American actor, producer and writer

Wilson Cleveland (born July 4, 1974) is an American actor, producer and writer. He is known as the creator, producer and co-star of Leap Year and The Temp Life.

==Career==
In 2006, Cleveland created and starred as the character Nick Chiapetta in The Temp Life, a comedy web series which debuted on YouTube on November 29, 2006 and ended January 24, 2011 after 5 seasons. In 2012, The Temp Life won the Webby Award for Best Comedy Series.

In 2011, Cleveland executive produced an 8 episode web series called Bestsellers. Cleveland created, executive produced and starred in Suite 7, a seven-episode branded web series sponsored by the Better Sleep Council and distributed by Lifetime.

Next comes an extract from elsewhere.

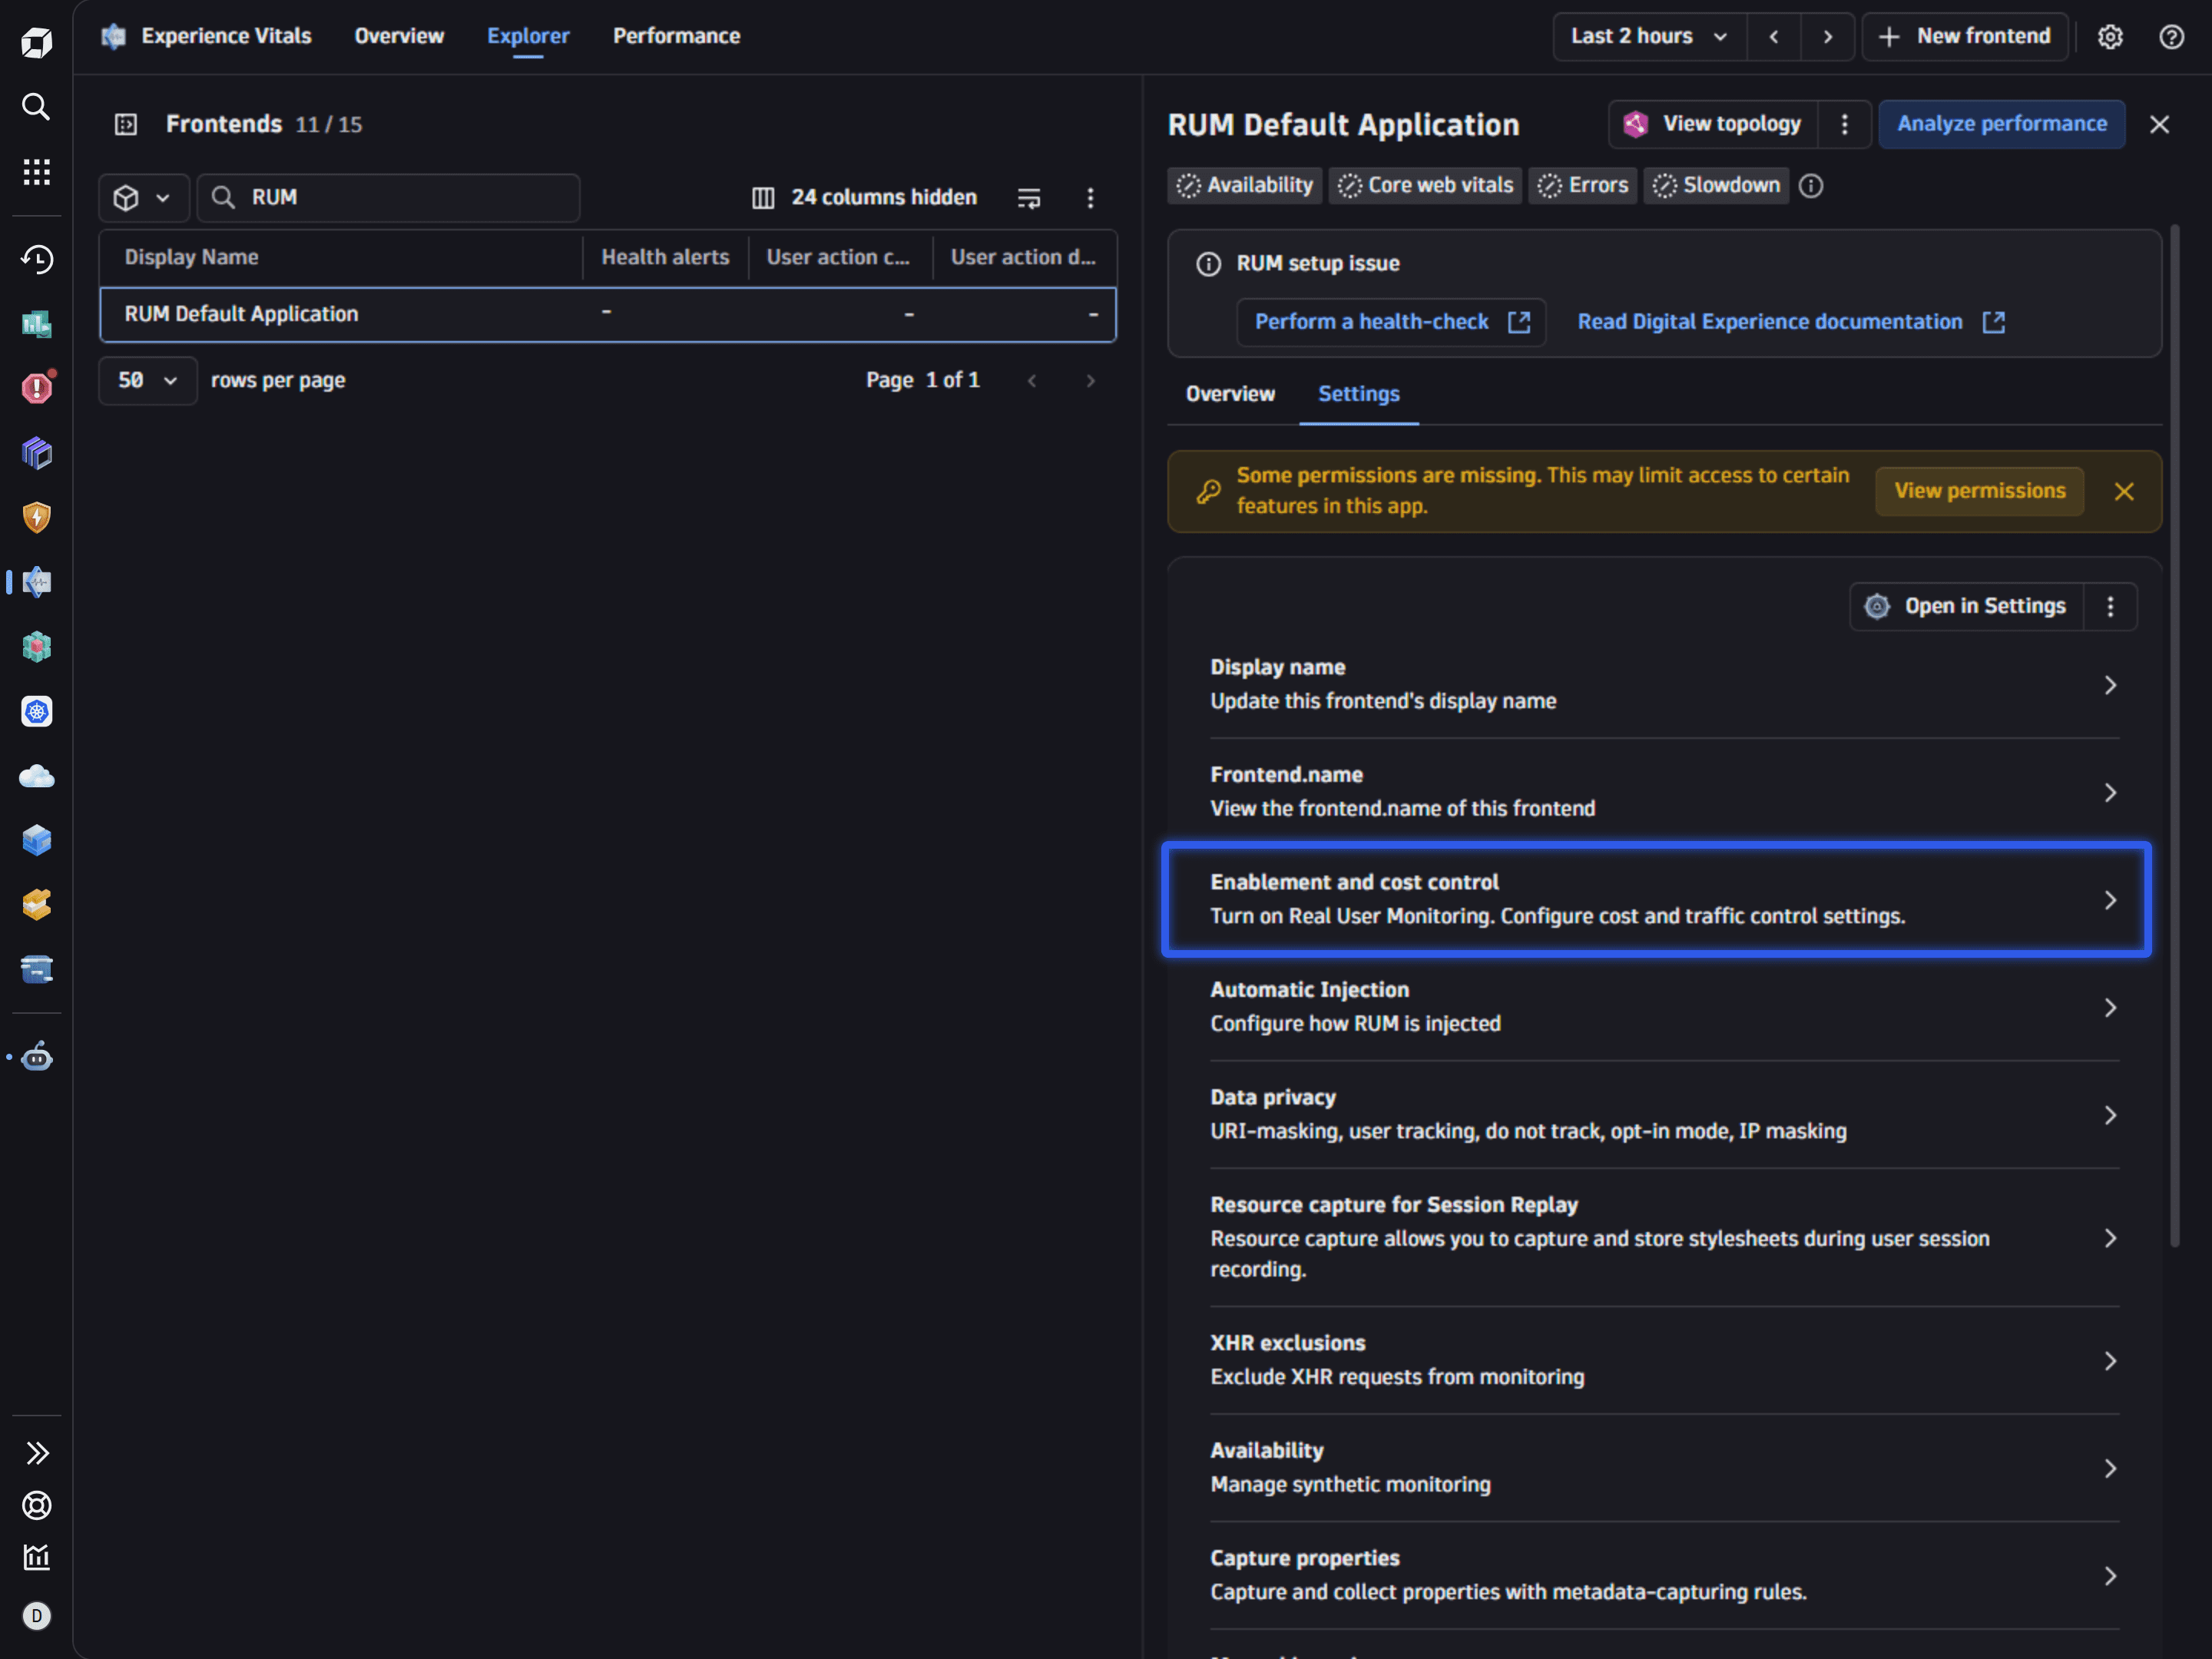Switch to the Overview tab in details panel
The image size is (2212, 1659).
pyautogui.click(x=1230, y=394)
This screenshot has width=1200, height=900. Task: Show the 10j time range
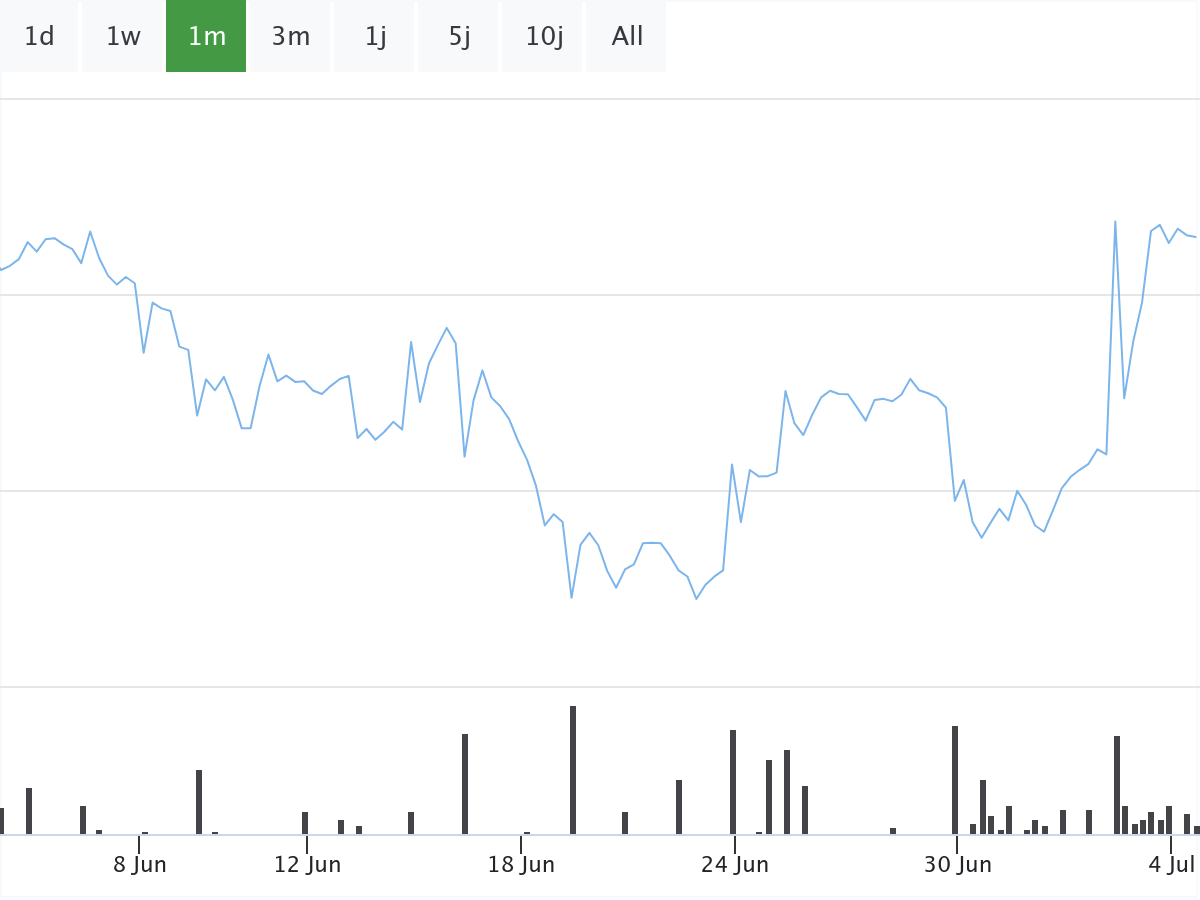pos(543,37)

Cleveland is the co-creator, executive producer and co-star of Leap Year, a comedy-drama series about five former co-workers starting a tech company in Silicon Valley, that aired for two seasons on Hulu from 2011 to 2012. It was revealed during the second season that Cleveland's character, Derek Morrison is gay. Cleveland, himself openly gay, explained in a June 28, 2013 NewMediaRockstars interview, "I wanted Derek’s sexuality to be a subtle layer to the character" and "not make it some big plot twist or its own storyline." In 2013, Leap Year won the Webby Award for Best Branded Entertainment (Scripted), the Streamy Award for Best Branded Series and the IAWTV Award for Best Dramatic Series.

==Other works==
Cleveland produces content through Unboxd Media, which he founded. In 2010, Cleveland produced The Webventures of Justin and Alden, a five-episode comedy web series sponsored by Trident and produced in association with the 2010 Streamy Awards. In 2014, Cleveland starred in the season five premiere of BlackBoxTV. Also in 2014, Cleveland starred opposite Hartley Sawyer in the short films Kept Man and Spin. Cleveland and Sawyer shared a 2015 Webby Award for Best Drama for Kept Man while SPiN was named Best Drama by the Webbys in 2016. Also in 2016 Cleveland created and starred in Intricate Vengeance. Cleveland has also appeared in 3 episodes of Annoying Orange, has been a guest host for DNews, and is the creator and executive producer of Courageous Leaders.